Una caracterización de este personaje, compartida por numerosos observadores, líderes de la sociedad civil y la oposición, señala que es un populista conservador, dañino para la democracia de su país.
Como todos los populistas, sin serlo se ha erigido como un representante del pueblo frente a las élites. Montado en altos índices de popularidad, ha construido un régimen crecientemente personalista y arbitrario, intolerante con la crítica, desdeñoso de los intelectuales y la ciencia, que ya se compara con los de autócratas iliberales como Erdogan y Orbán.

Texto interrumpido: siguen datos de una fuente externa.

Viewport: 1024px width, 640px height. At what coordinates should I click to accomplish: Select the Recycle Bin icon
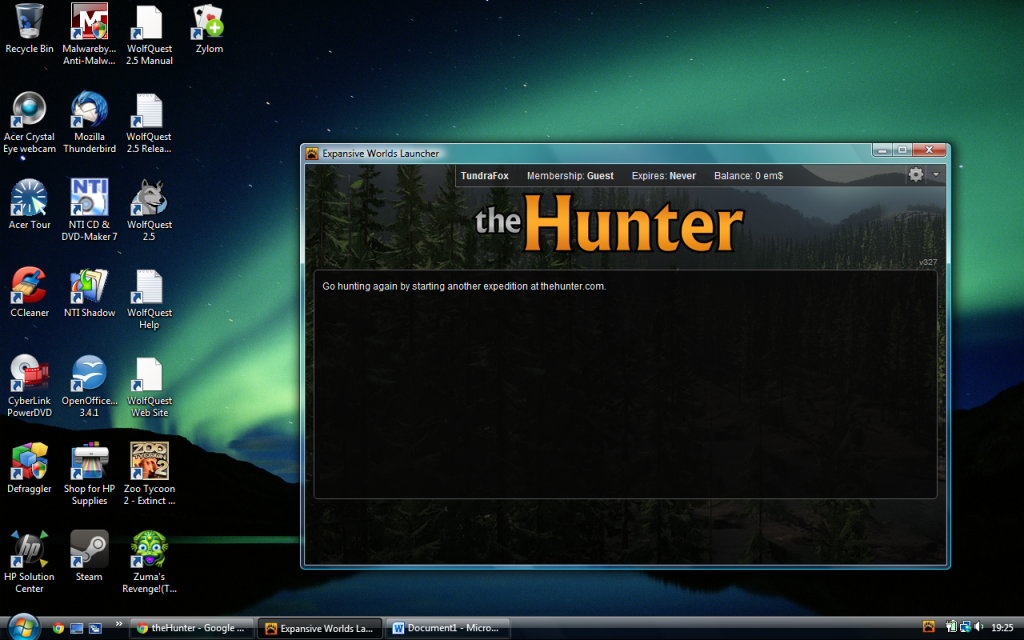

El calificativo de conservador se lo ha ganado, primero, por su postura fiscal, contraria a elevar el déficit público, especialmente cuando era indispensable hacerlo en medio de la pandemia. Por esta razón, México fue uno de los países donde la emergencia causó mayores estragos, con cerca de 600.000 muertos y un aumento brutal de la pobreza (las coberturas de salud y educación aún no se han recuperado). Conservador también porque su Gobierno rechaza y desafía algunas de las banderas progresistas de las últimas décadas, sobre todo en lo que respecta al cambio climático y los movimientos de defensa de las mujeres. AMLO es un campeón de la producción petrolera, eso sí, en manos de PEMEX, y contrario a las energías alternativas, en especial las que están a cargo de operadores privados. AMLO también mantiene un recio conflicto con los grupos feministas, que le reclaman su falta de compromiso en la lucha contra la violencia y el feminicidio (en México son asesinadas 14 mujeres todos los días y el Gobierno no toma cartas en esta materia).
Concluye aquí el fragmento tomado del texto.